After proving her comic talents with her supporting role in "Stage Door" (1937), RKO-Radio Pictures expands the billing power for Lucille Ball, casting her in seven pictures in 1938, and "Go Chase Yourself" not only becomes Lucy's first release of the year, but also one of her earliest starring vehicles.

Lucy's leading man, Joe Penner, has by now become a major star on Radio with his zany duck act, and Depression-Era audiences would embrace his film appeal, as well, so expect more than one reference to radio in this film.

Jack Carson, who plays one of Lucy's "Stage Door" lumberjacks in one of his earliest film appearances, returns here in the supporting role of a Rambling Radio Reporter, to add a clueless smile to enliven a series of uncanny festivities.

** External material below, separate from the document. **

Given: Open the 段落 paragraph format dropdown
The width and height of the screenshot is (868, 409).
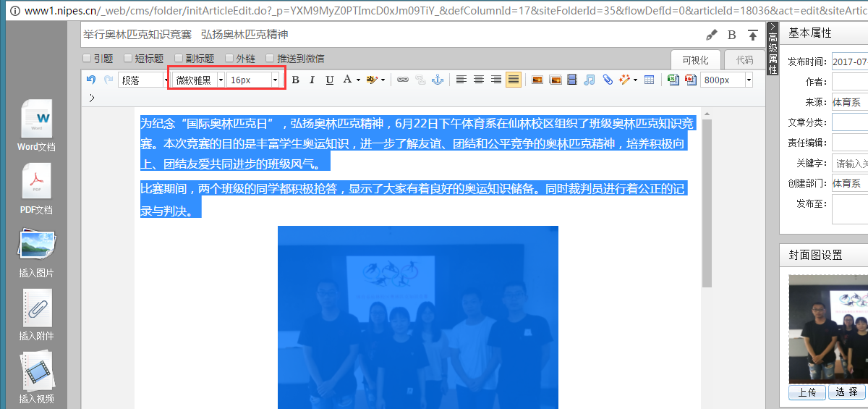Looking at the screenshot, I should [142, 80].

Now, the term "Go Chase Yourself" coincides with other popular idioms of the day, such as "Scram," "Get lost," "Go fly a kite," "Go jump in the lake," and dismissals along these lines, while the plot of "Go Chase Yourself," may have audiences uttering similar interchangeable phrases, which, of course, adds to the charm of these nonsensical Talkie gems.

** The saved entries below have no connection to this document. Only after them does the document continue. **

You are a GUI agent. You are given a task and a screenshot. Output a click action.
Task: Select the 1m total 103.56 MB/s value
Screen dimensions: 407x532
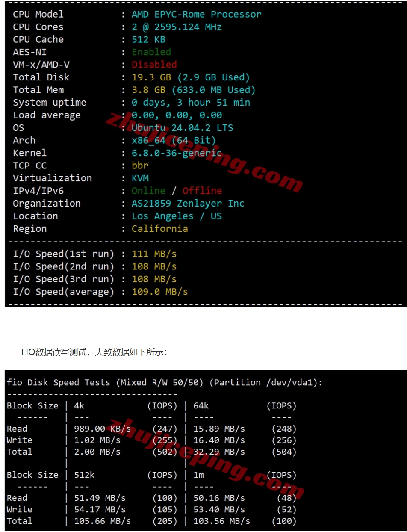click(222, 521)

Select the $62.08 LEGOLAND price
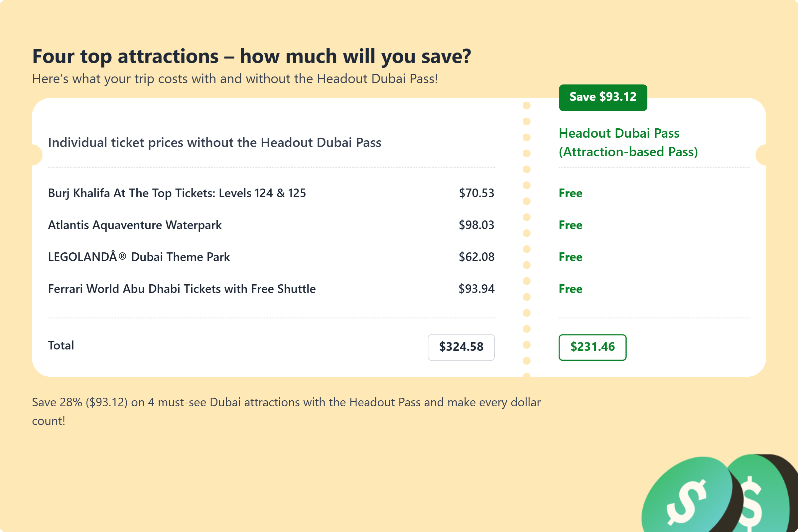(x=476, y=257)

In its story, fumbling bank teller Wilbur P. Meeley (Joe Penner) wins a silver trailer in a radio contest, while his responsible and resourceful wife Carol Meeley (Lucille Ball) sees no real purpose to his keeping it especially without an automobile to tow the trailer. After an argument, Wilbur's last option is to sleep in the trailer parked before his residence along curbside.

Frank (Bradley Page), Nails (Richard Lane) and Icebox (Tom Kennedy), meanwhile, team to burglarize the bank of Wilbur's employ and frame the witless teller in the process. They decide to elude police by hooking their getaway car to the isolated silver trailer in which Wilbur sleeps, in order to disguise themselves as tourists.

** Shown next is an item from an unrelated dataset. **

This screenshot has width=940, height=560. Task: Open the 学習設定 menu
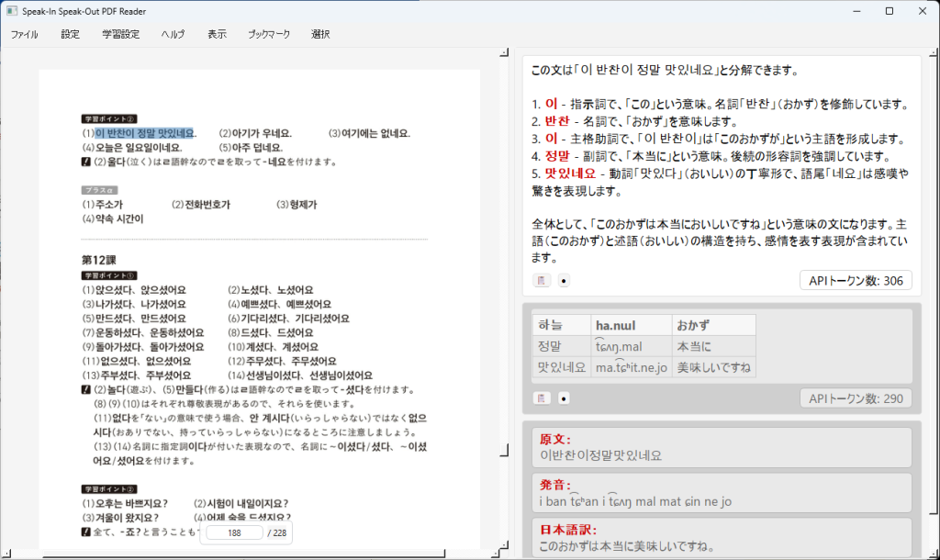120,33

Well, Mr. Hamilton Halliday (Granville Bates) attempts to enlist Carol's assistance to track down Wilbur and the loot, but she knows as little about what transpires as does her husband's employer. So, she obtains her clues from radio reports and acts accordingly.

Heiress Judy Daniels (June Travis), meanwhile, decides to elope with her suitor, Count Pierre Fountaine de Louis-Louis (Fritz Feld), to whom Judy's father, Mr. B.H. Daniels (George Irving) objects to her marrying. When the faux Count's automobile breaks down in the camping park at which Wilbur and the burglars hide out, Judy and Pierre get mixed up with the crew.

And when Rambling Reporter Warren Miles (Jack Carson) interviews campers at the mountain park, Carol finds herself with another ally in Mr. B.H. Daniels.

So, by the time in which Carol is able to track down Wilbur and the heiress and her suitor in the trailer, the thugs are searching for their missing loot, which Wilbur has somehow unknowingly misplaced.

But will Carol, Wilbur, Judy and Pierre be able to stop the silver trailer once it becomes unhitched from the getaway car and rolls out of control down the mountain road with passengers inside?